• **EXERCISE GOAL**: Across the listing below, how many lines contain the string "entry"? Only the number is needed.

• **THE DATA**:
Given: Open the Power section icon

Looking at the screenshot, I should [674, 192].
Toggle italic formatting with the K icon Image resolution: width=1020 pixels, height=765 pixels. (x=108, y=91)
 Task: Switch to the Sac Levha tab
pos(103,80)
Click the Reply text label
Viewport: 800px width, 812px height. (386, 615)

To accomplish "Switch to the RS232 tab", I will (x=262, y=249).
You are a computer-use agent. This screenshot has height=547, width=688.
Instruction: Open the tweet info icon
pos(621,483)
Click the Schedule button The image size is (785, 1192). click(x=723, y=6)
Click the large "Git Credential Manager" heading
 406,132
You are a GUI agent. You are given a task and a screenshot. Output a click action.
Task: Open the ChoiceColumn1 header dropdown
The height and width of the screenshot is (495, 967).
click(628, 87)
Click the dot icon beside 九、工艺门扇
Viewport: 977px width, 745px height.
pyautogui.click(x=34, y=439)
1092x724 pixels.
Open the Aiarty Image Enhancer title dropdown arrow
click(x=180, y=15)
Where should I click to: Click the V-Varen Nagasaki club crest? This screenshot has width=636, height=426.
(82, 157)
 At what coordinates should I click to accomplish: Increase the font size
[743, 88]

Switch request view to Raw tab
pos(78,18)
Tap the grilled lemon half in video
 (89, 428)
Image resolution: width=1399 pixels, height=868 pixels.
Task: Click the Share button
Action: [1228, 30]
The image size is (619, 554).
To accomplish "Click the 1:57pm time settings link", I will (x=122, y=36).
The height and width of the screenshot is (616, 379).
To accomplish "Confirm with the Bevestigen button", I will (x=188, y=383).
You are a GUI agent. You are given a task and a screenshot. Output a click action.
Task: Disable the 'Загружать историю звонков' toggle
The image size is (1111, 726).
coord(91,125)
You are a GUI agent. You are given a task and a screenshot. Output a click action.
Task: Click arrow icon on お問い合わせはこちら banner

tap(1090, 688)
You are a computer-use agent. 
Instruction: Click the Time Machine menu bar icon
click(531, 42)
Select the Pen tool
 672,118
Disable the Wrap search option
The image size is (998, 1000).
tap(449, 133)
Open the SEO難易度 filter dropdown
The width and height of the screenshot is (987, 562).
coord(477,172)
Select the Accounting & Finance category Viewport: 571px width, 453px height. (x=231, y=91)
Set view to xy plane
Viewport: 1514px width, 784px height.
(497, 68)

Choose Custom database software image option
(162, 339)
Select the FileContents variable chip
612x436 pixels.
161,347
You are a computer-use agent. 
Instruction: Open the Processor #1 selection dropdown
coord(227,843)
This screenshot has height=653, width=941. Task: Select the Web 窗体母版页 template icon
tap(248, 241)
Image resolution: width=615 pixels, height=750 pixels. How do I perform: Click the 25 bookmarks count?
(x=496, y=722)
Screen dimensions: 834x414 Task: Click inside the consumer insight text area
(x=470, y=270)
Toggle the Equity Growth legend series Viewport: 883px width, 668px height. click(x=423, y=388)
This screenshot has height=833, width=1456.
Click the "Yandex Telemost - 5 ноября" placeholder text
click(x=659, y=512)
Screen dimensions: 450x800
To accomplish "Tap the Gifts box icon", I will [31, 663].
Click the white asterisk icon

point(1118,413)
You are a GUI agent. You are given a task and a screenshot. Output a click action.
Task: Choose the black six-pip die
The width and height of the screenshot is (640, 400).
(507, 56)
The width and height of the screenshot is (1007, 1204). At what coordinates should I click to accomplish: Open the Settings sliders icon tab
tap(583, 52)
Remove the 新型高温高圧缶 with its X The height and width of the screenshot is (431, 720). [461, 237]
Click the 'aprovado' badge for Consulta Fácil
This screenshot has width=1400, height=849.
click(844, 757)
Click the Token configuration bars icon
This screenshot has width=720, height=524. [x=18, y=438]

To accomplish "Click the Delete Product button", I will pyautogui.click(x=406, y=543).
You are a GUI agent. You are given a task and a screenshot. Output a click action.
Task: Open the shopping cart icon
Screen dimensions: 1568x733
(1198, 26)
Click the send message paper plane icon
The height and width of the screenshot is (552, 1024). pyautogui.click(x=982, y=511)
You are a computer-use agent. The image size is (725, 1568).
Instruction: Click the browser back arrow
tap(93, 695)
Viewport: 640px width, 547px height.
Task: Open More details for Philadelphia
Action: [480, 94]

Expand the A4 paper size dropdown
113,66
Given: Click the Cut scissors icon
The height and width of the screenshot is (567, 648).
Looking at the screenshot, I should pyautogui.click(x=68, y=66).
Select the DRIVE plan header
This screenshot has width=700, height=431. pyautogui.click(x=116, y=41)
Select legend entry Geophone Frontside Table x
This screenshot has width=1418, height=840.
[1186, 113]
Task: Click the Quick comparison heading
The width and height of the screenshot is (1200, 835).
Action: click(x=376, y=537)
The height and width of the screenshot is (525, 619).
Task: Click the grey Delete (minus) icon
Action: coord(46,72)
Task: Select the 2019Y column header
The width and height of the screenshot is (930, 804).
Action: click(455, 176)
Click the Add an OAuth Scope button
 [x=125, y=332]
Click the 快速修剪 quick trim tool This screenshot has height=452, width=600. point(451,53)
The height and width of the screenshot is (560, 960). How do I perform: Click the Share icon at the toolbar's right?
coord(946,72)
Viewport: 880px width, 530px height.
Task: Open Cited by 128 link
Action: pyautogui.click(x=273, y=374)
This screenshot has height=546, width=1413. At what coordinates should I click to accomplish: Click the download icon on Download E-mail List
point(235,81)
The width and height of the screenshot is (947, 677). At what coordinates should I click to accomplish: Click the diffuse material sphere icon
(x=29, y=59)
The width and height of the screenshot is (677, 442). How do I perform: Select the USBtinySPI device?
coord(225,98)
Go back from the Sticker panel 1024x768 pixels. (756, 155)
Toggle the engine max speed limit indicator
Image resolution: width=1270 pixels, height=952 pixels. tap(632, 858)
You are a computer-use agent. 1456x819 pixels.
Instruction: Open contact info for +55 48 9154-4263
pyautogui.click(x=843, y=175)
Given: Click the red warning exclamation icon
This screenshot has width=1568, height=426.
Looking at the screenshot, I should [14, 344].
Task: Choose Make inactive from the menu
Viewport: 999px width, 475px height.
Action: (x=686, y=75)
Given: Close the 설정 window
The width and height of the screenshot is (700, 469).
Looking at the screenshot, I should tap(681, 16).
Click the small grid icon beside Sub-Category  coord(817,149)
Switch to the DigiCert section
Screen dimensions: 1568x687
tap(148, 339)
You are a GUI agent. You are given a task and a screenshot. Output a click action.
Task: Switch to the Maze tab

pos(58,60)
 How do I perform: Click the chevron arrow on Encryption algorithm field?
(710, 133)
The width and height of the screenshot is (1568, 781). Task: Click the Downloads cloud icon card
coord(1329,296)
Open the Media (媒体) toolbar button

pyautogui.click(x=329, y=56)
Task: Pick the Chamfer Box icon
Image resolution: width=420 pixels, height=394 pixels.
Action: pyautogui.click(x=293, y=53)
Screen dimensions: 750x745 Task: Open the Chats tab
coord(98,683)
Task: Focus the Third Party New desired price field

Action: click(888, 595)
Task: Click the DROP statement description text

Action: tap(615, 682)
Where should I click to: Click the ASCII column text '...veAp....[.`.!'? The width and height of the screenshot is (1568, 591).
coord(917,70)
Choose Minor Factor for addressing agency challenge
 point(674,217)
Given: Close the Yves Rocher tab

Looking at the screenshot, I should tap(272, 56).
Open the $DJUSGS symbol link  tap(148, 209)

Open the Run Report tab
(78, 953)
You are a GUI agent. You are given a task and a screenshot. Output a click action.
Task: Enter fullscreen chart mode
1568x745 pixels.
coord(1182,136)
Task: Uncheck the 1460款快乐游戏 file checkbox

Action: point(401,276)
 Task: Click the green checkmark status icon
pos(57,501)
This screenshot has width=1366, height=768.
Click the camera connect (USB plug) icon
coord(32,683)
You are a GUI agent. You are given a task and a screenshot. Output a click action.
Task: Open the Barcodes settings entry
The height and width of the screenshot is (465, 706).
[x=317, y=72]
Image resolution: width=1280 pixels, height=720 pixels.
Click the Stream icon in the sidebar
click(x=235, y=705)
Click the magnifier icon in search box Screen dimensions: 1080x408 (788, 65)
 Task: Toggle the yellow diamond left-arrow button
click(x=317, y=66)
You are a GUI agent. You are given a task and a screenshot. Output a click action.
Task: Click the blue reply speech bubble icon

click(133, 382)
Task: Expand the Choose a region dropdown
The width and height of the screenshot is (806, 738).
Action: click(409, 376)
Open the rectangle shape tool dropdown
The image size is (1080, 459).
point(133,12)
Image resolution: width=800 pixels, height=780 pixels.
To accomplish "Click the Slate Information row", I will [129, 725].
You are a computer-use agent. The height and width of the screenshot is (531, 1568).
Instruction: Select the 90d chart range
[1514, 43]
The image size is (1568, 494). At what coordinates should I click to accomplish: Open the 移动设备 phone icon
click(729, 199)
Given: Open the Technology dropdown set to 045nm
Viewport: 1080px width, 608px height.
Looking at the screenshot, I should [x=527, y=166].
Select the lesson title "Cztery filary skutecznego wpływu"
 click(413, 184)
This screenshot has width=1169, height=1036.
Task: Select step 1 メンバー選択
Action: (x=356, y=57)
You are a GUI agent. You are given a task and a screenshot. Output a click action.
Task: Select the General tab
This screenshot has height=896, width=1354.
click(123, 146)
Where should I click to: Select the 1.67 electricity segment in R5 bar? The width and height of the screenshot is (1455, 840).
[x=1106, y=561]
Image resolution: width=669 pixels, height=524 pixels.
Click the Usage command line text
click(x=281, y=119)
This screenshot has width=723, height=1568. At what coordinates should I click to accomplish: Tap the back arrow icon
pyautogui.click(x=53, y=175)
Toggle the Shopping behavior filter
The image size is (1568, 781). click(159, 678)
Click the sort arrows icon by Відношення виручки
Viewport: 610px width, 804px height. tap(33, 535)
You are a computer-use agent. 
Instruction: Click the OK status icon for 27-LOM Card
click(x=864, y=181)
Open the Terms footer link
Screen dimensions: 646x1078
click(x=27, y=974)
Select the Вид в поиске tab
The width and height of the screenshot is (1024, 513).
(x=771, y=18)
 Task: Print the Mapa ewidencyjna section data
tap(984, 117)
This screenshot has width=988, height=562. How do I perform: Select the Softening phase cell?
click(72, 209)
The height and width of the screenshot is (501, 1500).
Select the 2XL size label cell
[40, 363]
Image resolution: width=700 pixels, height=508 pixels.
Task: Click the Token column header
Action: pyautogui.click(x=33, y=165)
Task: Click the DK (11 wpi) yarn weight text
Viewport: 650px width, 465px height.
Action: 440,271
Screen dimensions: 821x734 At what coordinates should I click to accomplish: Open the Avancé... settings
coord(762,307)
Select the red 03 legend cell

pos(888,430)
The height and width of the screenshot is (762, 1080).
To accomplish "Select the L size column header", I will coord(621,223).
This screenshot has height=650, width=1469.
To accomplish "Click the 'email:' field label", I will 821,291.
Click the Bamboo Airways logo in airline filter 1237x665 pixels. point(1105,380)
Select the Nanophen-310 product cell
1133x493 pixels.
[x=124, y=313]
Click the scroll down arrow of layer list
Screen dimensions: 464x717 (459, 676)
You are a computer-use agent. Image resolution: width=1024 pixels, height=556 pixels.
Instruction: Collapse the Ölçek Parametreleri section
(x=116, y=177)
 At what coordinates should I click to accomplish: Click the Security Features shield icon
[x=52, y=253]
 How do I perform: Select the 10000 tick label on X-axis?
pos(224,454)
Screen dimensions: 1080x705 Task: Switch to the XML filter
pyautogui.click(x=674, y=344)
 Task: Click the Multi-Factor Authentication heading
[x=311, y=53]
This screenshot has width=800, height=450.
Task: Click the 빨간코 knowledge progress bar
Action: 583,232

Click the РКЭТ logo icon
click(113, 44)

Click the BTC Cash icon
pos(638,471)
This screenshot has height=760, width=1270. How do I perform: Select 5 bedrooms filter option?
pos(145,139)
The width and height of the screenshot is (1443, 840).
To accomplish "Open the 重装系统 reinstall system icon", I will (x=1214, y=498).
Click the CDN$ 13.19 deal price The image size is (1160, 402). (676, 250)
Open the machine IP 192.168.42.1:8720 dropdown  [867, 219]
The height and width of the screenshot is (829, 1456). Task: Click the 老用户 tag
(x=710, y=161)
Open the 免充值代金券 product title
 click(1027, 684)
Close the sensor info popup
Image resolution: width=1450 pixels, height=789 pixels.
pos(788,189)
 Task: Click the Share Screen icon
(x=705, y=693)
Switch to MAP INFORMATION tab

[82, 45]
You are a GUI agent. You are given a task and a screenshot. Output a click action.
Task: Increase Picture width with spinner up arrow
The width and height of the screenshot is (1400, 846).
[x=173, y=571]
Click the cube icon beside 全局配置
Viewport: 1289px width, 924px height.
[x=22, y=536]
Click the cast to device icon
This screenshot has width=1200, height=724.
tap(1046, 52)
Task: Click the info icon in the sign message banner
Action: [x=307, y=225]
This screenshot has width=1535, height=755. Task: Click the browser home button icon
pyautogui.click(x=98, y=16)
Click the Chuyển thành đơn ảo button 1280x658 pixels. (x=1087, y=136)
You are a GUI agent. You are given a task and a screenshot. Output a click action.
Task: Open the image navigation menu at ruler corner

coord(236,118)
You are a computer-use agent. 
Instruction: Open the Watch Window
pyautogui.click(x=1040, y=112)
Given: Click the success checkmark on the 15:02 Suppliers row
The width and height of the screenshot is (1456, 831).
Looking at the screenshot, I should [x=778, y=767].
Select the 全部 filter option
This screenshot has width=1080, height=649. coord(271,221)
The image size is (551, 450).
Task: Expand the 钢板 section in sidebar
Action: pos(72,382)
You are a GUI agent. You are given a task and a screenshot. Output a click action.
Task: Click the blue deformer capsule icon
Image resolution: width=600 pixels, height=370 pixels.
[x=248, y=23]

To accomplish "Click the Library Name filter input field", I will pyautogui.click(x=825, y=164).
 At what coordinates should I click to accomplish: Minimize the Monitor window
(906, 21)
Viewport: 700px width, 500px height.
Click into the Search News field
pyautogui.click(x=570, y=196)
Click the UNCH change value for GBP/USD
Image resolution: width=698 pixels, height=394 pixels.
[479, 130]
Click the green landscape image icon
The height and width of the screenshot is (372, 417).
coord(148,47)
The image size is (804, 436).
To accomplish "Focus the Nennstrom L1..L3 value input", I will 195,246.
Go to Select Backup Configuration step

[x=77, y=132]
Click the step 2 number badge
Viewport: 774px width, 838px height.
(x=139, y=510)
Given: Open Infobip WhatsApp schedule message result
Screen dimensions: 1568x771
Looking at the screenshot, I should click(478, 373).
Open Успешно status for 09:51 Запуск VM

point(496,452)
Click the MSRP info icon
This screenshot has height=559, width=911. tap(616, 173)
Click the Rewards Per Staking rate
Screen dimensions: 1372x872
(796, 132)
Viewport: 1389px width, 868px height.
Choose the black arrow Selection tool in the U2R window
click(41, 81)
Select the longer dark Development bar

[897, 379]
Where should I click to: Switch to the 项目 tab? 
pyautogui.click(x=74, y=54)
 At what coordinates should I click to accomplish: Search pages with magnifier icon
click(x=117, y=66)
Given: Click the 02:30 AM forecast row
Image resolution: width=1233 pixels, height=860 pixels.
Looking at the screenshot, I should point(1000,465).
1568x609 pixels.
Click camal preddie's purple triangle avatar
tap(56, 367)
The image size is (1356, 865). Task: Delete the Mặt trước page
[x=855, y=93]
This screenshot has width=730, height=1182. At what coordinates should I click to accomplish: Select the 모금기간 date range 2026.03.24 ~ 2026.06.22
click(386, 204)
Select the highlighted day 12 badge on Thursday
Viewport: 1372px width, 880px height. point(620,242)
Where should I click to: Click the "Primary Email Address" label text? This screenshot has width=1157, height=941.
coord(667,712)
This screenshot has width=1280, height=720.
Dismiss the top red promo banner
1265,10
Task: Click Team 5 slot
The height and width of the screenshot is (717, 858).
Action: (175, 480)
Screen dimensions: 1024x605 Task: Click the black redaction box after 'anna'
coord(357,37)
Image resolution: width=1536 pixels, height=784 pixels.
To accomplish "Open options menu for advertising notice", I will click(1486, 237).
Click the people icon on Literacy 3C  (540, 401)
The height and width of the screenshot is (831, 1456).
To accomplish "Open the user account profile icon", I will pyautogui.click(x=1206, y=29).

• **ANSWER TO THIS TASK**: 2